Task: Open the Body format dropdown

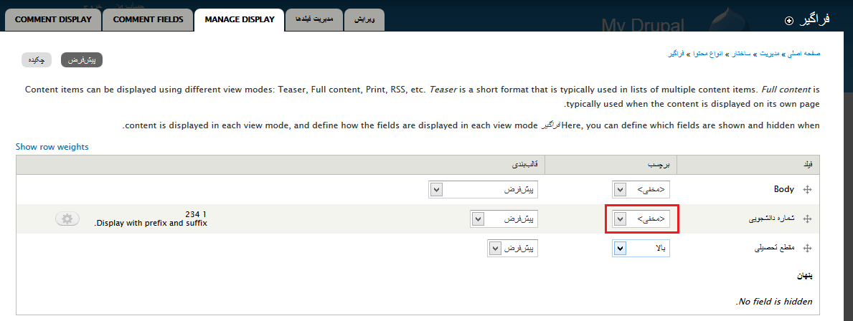Action: pyautogui.click(x=483, y=190)
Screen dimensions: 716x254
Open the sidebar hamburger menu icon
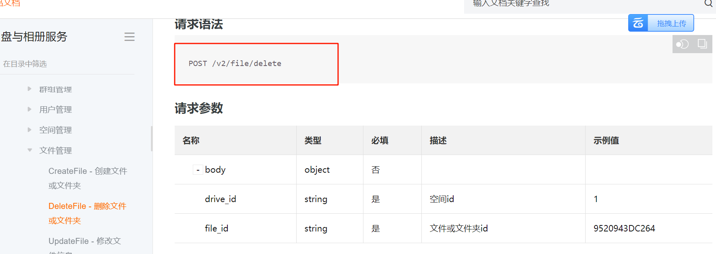click(129, 37)
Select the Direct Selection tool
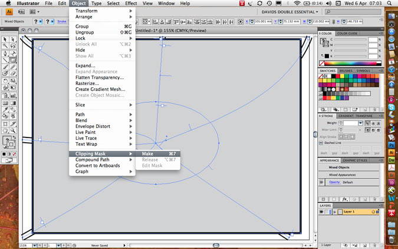The height and width of the screenshot is (249, 398). [x=13, y=40]
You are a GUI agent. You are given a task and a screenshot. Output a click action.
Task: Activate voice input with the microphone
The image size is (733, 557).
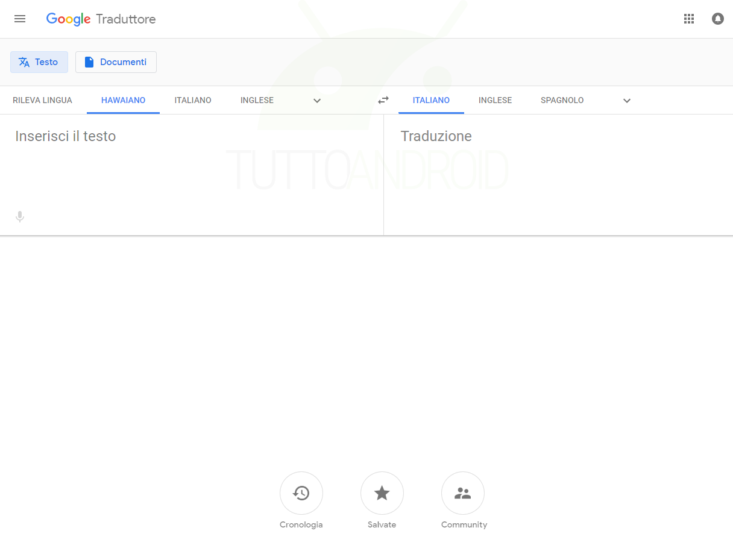(x=20, y=216)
* * *
TASK DESCRIPTION: Copy the records above from the line with "Screen dimensions: 716x254" to the line with "The height and", both included, keeping every character the same but leaving out the pictures.

TASK SOLUTION:
Screen dimensions: 716x254
Open the sidebar hamburger menu icon
click(129, 37)
Select the Direct Selection tool
The height and width of the screenshot is (249, 398). [x=13, y=40]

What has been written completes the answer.